Thursday 30 April 2020

Friendships that sustain us

Friendships that sustain us

That's the heading of a chapter in a book I'm reading during lockdown: Friendships that sustain us.

It seems to be exactly right for our situation.

The book - Scattered & Gathered by Neil Hudson - is about how we do church, what a church is and how to make sense of the way we live our lives. As the people-church, if I can use that term (as opposed to the building), we live most of our lives apart: we are scattered. Generally speaking, we only come together, that is, we are only gathered, on Sundays and at other specific times or events.

In this chapter in particular, the author contends that we can only be church if we care for each other in real and meaningful ways. To do this we need to know each other. We need to know what failures and successes we meet in our scattered lives and offer approppriate support and encouragement when it is needed.
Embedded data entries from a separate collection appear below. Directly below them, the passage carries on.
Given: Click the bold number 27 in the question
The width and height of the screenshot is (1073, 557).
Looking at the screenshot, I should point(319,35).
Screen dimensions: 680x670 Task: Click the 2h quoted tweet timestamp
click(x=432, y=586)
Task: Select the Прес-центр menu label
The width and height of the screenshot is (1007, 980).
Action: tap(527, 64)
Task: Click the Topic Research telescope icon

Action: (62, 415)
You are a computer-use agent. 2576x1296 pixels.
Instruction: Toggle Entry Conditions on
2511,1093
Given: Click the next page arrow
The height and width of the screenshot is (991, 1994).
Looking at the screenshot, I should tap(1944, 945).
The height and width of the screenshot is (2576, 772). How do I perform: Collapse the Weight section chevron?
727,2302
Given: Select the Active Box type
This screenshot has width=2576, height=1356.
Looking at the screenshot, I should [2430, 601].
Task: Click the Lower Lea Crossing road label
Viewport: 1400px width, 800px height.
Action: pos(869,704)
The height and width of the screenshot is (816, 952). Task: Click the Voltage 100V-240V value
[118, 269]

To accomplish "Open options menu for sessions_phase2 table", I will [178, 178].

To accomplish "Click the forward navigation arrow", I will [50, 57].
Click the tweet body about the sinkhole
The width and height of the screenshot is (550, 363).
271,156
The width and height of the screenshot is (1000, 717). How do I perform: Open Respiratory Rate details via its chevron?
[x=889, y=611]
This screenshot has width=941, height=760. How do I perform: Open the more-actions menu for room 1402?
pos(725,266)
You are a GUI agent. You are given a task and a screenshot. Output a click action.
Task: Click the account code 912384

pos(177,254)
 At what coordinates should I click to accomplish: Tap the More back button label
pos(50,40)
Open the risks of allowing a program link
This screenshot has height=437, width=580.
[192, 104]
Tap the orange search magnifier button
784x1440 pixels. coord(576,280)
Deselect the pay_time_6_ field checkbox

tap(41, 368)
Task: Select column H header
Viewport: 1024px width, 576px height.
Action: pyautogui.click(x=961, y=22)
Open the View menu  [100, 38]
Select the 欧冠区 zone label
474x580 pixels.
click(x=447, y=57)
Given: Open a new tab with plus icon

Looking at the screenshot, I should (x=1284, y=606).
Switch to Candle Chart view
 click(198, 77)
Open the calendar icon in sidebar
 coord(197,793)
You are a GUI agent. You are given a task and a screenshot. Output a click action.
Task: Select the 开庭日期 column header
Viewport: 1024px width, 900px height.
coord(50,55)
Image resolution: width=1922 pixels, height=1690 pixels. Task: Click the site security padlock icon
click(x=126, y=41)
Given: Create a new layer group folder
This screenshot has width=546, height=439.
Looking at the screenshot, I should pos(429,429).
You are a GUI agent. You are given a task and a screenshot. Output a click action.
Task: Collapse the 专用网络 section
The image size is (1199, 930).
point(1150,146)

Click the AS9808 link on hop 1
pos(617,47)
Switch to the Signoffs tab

 There was one quote at the end of the chapter I wanted to remember:
The most interesting creative and political solutions we Christians have to offer our troubled society are not new laws ... or increased funding for social programmes. ... The most creative social strategy we have to offer is the church. ... We serve the world by showing it something it is not, namely, a place where God is forming a family out of strangers.
From Resident Aliens: Life in the Christian Colony by Stanley Hauerwas and William Willimon, 1989

A place where God is forming a family out of strangers. That's us. That is what it means to be church. And at a time when we are all completely scattered and not able to gather together in any way at all, let alone Sunday services, it is something we need.

Jesus says: Come. Come to me and I will give you rest. If we all gather to Jesus, we can be together - virtually, spiritually - and find, together, that rest for our souls in these troubled times. And learn perhaps a bit more about being friends; discover what it means to be formed into a family by God.